Когда Тони вернулся, все ждали его в комнате Соунза — конечно, кроме Стокера, наверняка бессонно чахнущего над своим златом.
— Докладывайте, — распорядился Соунз.
— Я видел полотно, выглядит довольно подлинным. — С этими словами Тони развернул платок. — Я хотел сделать соскобы, но Роблу вздумалось поиграться в ножички. Он отрезал от полотна уголок.
Елизавета Злотникова воззрилась на фрагмент, будто на свежий труп, пронзительно взвизгнув.
— Звери, свиньи, — цедила она сквозь сцепленные зубы, бережно принимая кусочек холста, после чего последовали куда более сочные выражения на рокочущем русском языке. И покинула комнату, неся лоскуток, будто новорожденного.

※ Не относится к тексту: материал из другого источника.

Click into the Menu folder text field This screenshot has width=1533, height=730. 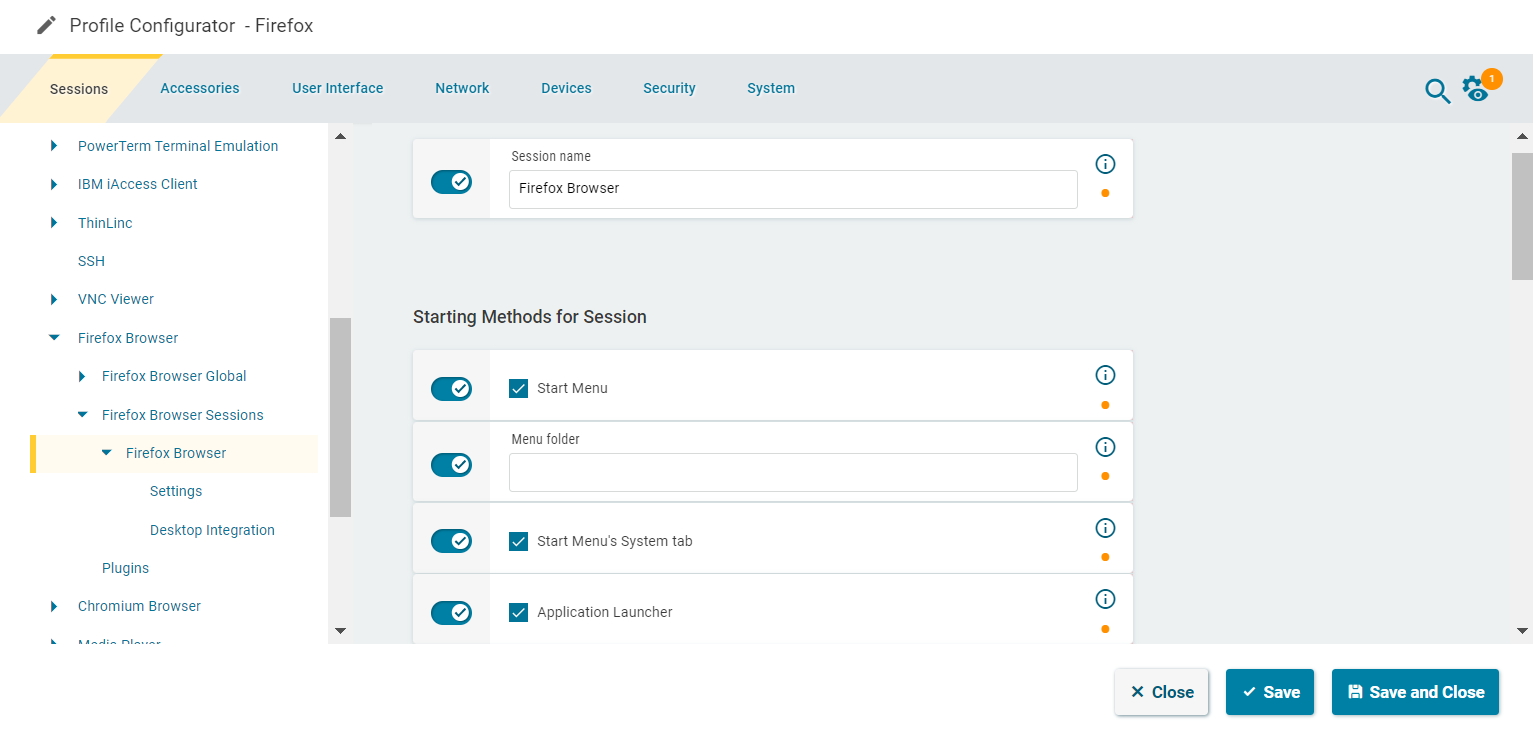792,472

— Они свяжутся с нами в четыре часа, чтобы убедиться, что деньги доставлены, я утаил от них, что деньги уже здесь. Если полотно выдержит экзамен, обмен состоится сегодня вечером. И еще одно… — Тони замялся.
— Что?
— Я встречался… с владельцем картины. Он сказал, что полотно из его коллекции. А еще с утра была поминальная месса, довольно забавно, потому что он не мертв и…
— Хоукин, вы что, пьяны?
— Нет, не выпил ни капли, даже кофе, если на то пошло. — От этой мысли в животе тут же громогласно заурчало. — Пойду закажу чего-нибудь поесть.
— Только после того, как объясните, о чем толкуете. Или о ком. Кто этот человек?
Тони стиснул кулаки.
— Адольф Гитлер, вот кто. Я говорил с ним. Картина из его коллекции, вы же сами говорили. Он жив и здоров, ездит в инвалидном кресле.

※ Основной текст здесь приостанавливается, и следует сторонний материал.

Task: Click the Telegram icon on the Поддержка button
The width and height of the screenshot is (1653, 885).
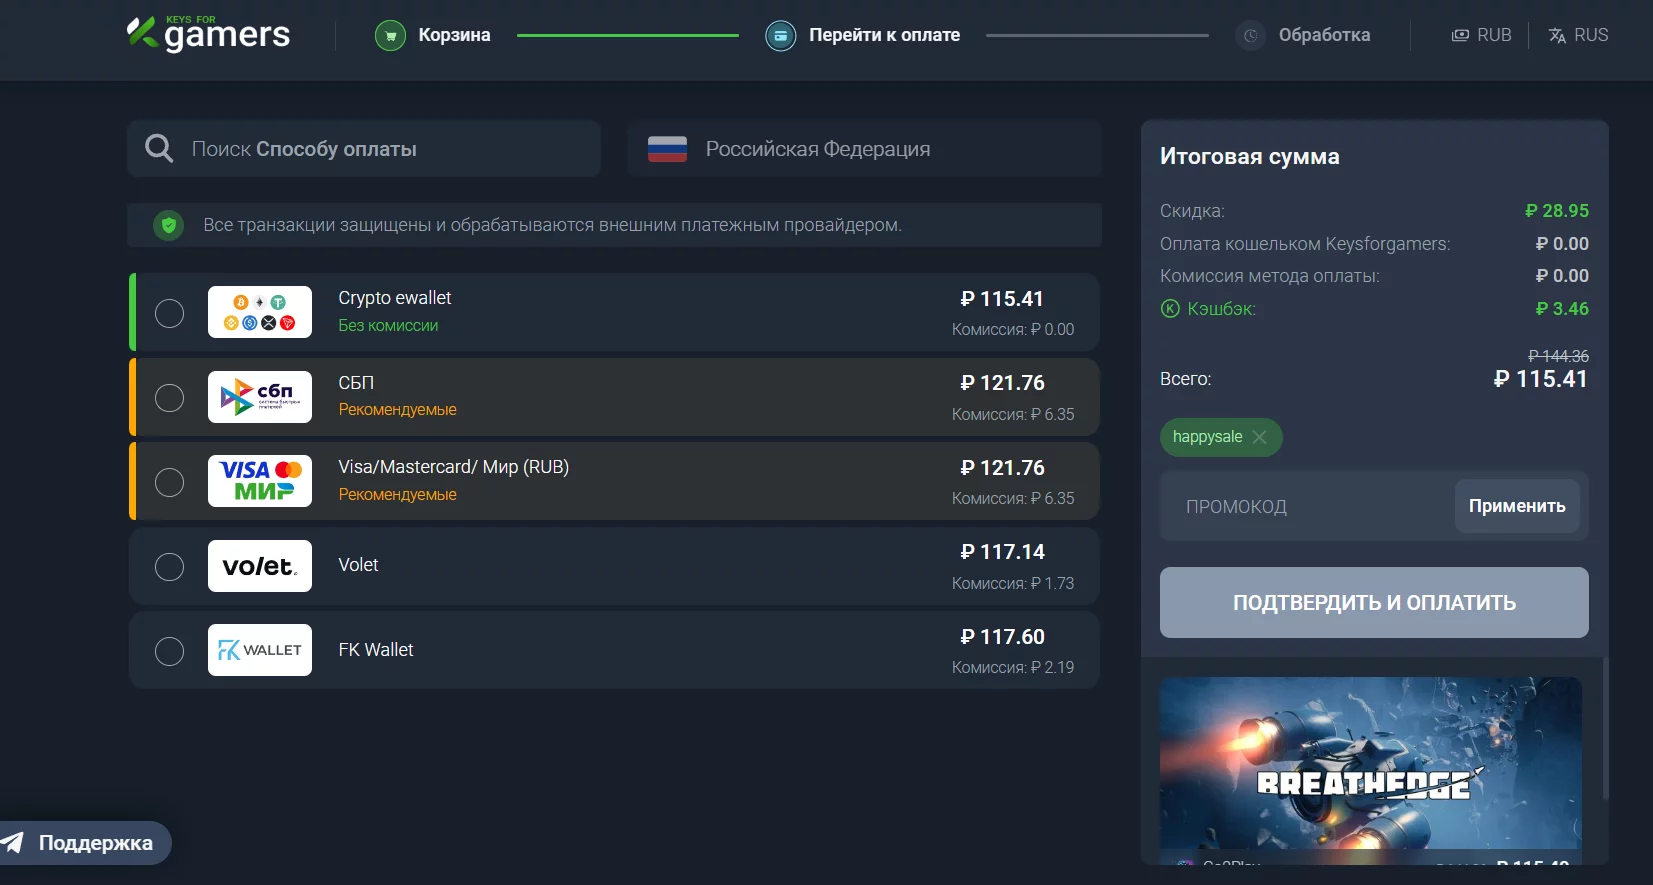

Воцарилось многозначительное молчание. Билли Шульц разинул рот. Соунз распахивал глаза все шире и шире, не сводя их с Тони, подошедшего к телефону и довольно быстро сумевшего дозвониться в обслуживание, чтобы заказать сандвич с индюшатиной, жареную фасоль на гарнир, большую порцию салата-гуакамоле с тортильями, полный кофейник кофе и бутылку эля «Богемия».
— Ну-ка, повторите, — потребовал Соунз, когда Тони повесил трубку.
— Адольф Гитлер. Я беседовал с ним о приобретении одной из его работ.
— Но он же покойник! — пискнул Билли.
— Эта новость преувеличена.
— Вы уверены, Хоукин? В Вашингтоне захотят знать все детали.